The Middle Way
The path that leads toward more PEACE and JOY in your daily life involves finding a balance between the extremes of either self-indulgence or self-denial. Living in this "selfless" manner is to follow the Middle Way taught by the Buddha.
The Wrong Road
A wandering ascetic, having heard of the Buddha, traveled everywhere looking for him. One night he came to stay in a house where the Buddha was also staying but, not knowing the Buddha's physical appearance, he was unaware of his presence. The next morning he arose and continued on his way, still searching for the Buddha. To search for peace and enlightenment without correct understanding is like this.
Due to a lack of understanding of the truth of suffering and its elimination, all the subsequent factors on the path will be wrong-wrong intentions, wrong speech, wrong actions, and wrong practice of concentration and tranquility. Your likes and dislikes are not a trustworthy guide in this matter either, although foolish people may take them for their ultimate reference. Alas, it is like traveling to a certain town you unknowingly start out on the wrong road, and since it is a convenient one, you travel it in comfort. But it will not take you where you want to go.
One develops right understanding by seeing impermanence, suffering, and not-self in everything, which leads to detachment and loss of infatuation. Detachment is not aversion. An aversion to something we once liked is temporary, and the craving for it will return.
Imagine some food that you like-bamboo shoots or sweet curry, for example. Imagine having it everyday for five or six years; you would get tired of bamboo shoots. If someone were to offer you some, you would not get excited. In the same way, we should see impermanence, suffering, and emptiness in all things at all times: bamboo shoots!

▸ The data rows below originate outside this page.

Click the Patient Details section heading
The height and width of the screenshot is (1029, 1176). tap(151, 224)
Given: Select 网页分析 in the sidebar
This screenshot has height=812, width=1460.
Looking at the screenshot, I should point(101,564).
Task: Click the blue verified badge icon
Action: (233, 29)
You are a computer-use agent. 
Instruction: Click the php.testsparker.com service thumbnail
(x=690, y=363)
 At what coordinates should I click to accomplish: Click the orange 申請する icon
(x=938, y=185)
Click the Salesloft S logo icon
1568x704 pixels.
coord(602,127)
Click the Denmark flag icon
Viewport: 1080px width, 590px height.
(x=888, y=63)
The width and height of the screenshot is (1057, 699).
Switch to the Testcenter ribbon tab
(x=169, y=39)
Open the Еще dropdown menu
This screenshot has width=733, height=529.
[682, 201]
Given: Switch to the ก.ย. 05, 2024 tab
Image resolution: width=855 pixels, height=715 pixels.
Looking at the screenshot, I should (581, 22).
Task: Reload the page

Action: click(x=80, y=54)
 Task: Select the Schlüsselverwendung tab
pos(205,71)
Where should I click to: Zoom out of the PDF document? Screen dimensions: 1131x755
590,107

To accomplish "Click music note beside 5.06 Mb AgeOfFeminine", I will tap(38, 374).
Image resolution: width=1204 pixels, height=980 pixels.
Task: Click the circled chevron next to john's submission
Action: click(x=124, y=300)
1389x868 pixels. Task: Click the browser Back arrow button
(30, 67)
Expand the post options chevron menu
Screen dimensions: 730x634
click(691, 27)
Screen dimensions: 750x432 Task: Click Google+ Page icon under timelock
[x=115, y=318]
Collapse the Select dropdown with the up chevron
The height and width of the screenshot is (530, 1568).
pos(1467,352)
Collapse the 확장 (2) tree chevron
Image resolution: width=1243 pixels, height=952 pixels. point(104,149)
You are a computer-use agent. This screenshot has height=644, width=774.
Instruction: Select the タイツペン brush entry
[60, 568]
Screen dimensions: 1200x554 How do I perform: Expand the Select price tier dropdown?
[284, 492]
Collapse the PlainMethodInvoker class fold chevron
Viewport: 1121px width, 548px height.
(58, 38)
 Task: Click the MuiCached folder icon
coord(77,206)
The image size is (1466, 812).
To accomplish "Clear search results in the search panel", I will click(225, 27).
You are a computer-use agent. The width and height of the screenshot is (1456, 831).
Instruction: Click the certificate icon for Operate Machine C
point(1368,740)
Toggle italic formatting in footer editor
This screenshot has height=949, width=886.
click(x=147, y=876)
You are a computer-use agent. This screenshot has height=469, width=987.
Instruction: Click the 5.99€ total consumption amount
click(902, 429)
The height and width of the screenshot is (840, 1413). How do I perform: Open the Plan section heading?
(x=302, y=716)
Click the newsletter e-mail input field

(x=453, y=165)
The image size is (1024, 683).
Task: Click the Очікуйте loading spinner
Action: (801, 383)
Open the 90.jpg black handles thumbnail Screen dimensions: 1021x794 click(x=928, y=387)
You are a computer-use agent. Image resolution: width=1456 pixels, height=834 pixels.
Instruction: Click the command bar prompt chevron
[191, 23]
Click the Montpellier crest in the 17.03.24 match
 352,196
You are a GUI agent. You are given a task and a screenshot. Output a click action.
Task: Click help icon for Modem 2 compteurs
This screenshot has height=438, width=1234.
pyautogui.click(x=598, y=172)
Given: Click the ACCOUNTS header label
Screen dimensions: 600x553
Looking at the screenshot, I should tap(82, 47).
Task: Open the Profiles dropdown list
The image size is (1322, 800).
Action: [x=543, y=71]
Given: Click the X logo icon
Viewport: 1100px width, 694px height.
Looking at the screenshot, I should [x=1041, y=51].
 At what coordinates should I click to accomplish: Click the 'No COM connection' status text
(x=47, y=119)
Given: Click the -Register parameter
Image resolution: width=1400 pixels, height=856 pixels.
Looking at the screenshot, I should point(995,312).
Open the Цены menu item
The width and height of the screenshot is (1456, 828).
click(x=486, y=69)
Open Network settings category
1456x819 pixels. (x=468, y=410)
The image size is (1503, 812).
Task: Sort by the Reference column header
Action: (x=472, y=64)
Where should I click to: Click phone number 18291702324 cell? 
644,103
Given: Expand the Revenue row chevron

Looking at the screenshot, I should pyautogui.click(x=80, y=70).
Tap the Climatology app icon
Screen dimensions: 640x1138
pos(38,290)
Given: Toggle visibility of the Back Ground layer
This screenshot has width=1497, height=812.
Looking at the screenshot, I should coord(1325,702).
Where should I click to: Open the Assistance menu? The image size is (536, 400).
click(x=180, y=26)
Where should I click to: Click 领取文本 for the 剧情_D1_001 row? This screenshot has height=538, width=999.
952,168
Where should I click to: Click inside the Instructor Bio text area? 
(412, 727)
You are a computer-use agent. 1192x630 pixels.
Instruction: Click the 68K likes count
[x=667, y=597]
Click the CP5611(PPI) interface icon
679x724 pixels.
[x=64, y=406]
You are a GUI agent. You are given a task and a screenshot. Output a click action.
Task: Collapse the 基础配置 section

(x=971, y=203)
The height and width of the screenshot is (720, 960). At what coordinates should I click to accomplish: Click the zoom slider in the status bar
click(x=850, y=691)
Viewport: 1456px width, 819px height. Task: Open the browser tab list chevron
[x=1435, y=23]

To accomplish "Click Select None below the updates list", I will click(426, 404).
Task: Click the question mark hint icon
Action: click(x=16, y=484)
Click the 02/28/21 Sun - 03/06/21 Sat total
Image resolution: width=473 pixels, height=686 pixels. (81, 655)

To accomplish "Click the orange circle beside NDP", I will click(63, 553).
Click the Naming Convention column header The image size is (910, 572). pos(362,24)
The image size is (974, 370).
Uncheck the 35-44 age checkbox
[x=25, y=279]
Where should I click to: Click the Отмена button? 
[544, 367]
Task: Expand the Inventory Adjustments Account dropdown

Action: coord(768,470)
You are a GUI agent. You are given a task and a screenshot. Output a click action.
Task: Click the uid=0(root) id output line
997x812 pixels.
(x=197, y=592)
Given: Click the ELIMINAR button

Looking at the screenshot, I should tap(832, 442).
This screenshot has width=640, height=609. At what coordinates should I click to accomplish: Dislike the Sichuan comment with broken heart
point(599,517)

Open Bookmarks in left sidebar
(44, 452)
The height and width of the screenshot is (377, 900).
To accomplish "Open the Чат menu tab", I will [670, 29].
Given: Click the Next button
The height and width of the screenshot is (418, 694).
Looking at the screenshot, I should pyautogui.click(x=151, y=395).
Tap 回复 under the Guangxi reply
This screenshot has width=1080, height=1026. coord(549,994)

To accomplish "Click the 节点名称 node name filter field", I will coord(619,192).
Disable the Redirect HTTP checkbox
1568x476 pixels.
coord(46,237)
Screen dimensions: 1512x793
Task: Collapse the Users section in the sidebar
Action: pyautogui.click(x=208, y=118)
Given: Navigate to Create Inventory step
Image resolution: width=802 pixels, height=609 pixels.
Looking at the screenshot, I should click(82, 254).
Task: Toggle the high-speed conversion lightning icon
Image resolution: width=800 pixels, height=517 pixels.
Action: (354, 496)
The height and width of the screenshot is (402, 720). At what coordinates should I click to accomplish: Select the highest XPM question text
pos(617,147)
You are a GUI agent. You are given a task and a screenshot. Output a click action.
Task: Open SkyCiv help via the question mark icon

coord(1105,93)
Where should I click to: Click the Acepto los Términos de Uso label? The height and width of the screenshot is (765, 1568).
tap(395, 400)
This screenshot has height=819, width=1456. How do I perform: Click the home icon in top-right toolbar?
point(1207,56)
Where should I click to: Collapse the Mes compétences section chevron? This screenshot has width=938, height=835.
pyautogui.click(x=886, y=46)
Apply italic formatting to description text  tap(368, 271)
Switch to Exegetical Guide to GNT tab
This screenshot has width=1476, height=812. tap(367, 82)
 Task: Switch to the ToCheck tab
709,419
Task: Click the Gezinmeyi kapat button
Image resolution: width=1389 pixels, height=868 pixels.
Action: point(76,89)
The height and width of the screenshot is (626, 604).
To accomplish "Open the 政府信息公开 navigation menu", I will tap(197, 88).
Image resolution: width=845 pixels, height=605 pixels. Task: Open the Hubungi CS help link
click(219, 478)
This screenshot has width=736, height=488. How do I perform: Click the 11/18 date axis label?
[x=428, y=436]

We seek not for a life of pleasure, but to find peace. Peace is within oneself, to be found in the same place as agitation and suffering. It is not found in a forest or on a hilltop, nor is it given by a teacher. Where you experience suffering, you can also find freedom from suffering. To try to run away from suffering is actually to run toward it. Investigate suffering, see its causes, and put an end to them right now, rather than merely dealing with their effects.